Extracted information ▸
+++
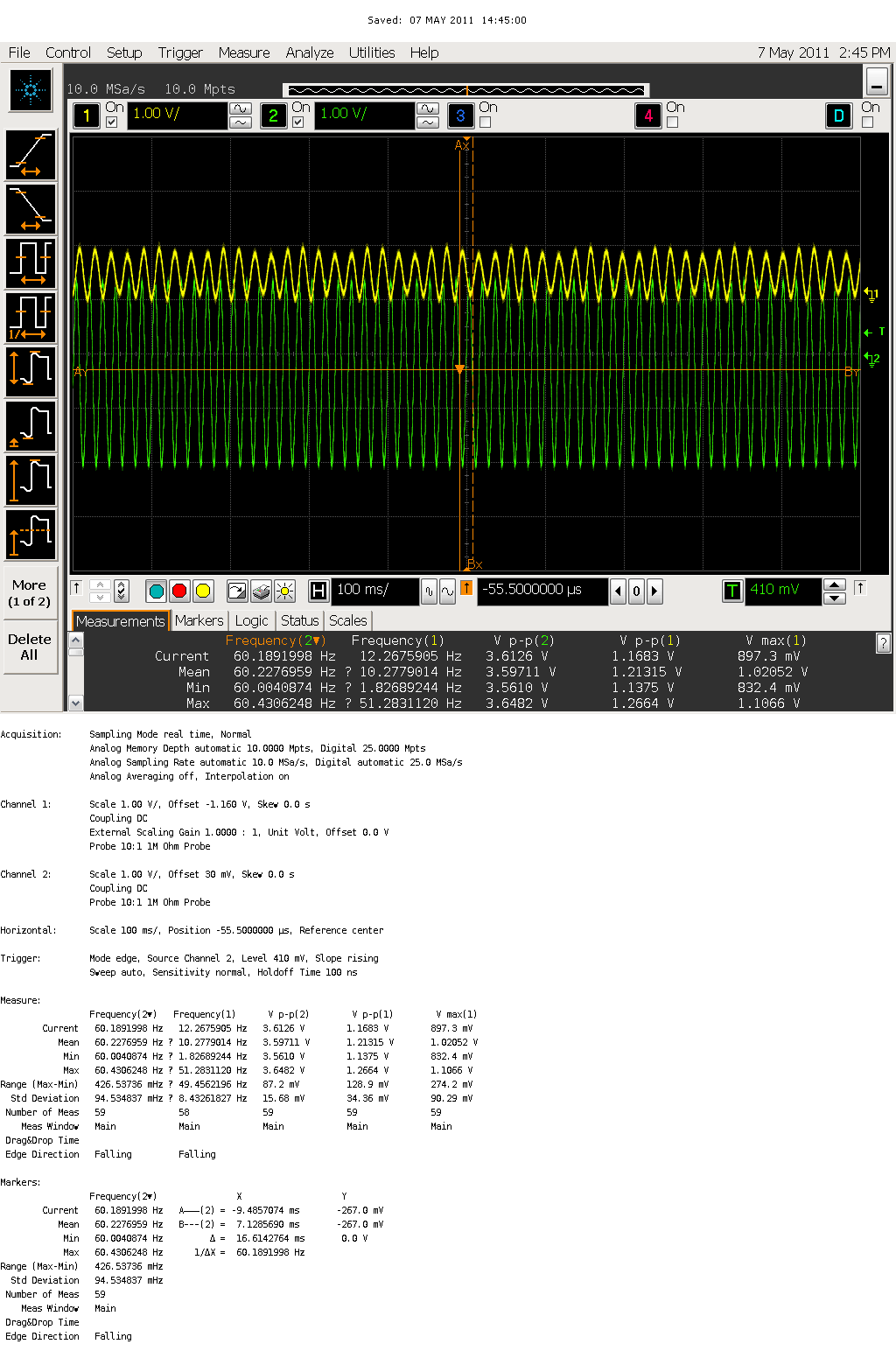The image size is (896, 1358).
Task: Open the horizontal timebase dropdown showing 100 ms/
Action: (x=374, y=592)
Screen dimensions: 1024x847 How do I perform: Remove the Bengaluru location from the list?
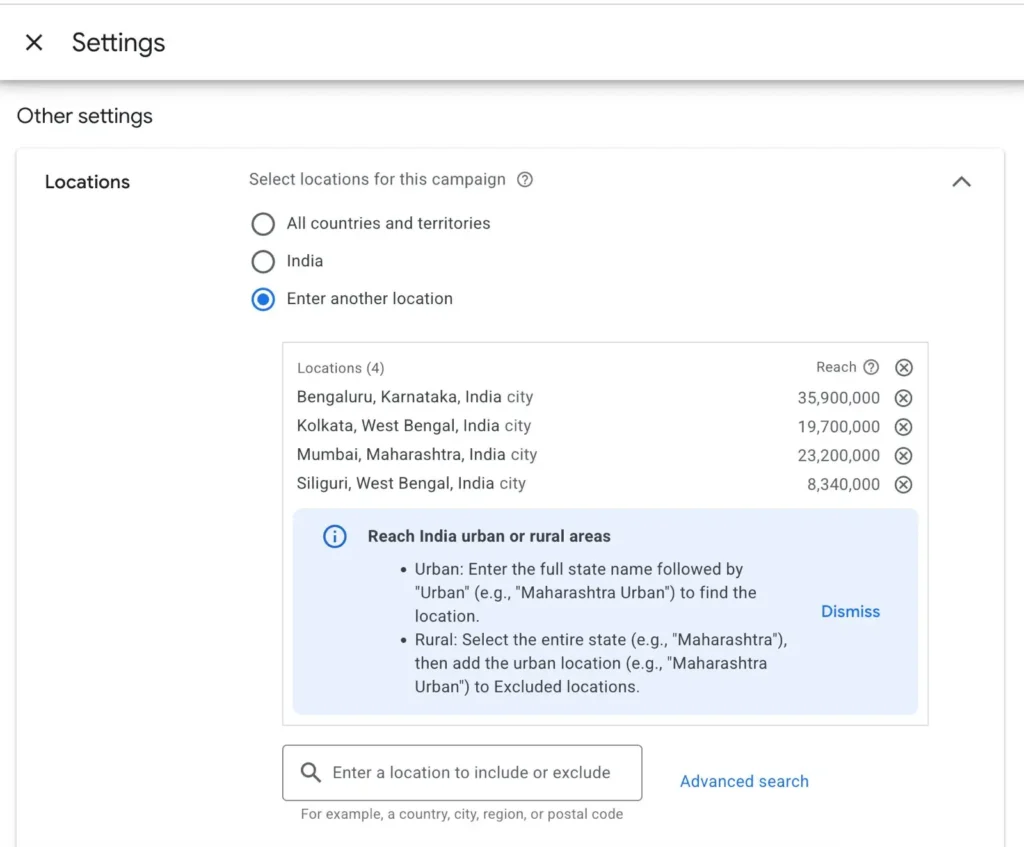click(x=904, y=397)
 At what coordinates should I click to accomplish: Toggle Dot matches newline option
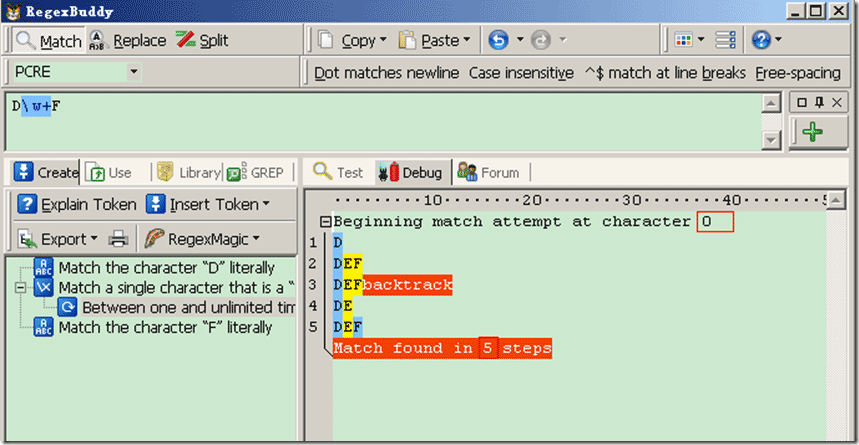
+++
Exercise details ▸ Exact copy required, pictures excluded: the lines from the one holding "Screen dimensions: 1024x847" through the last line of the data, both ends included.

Result for this task ▸
Screen dimensions: 1024x847 How do I perform: Remove the Bengaluru location from the list?
click(x=904, y=397)
 At what coordinates should I click to accomplish: Toggle Dot matches newline option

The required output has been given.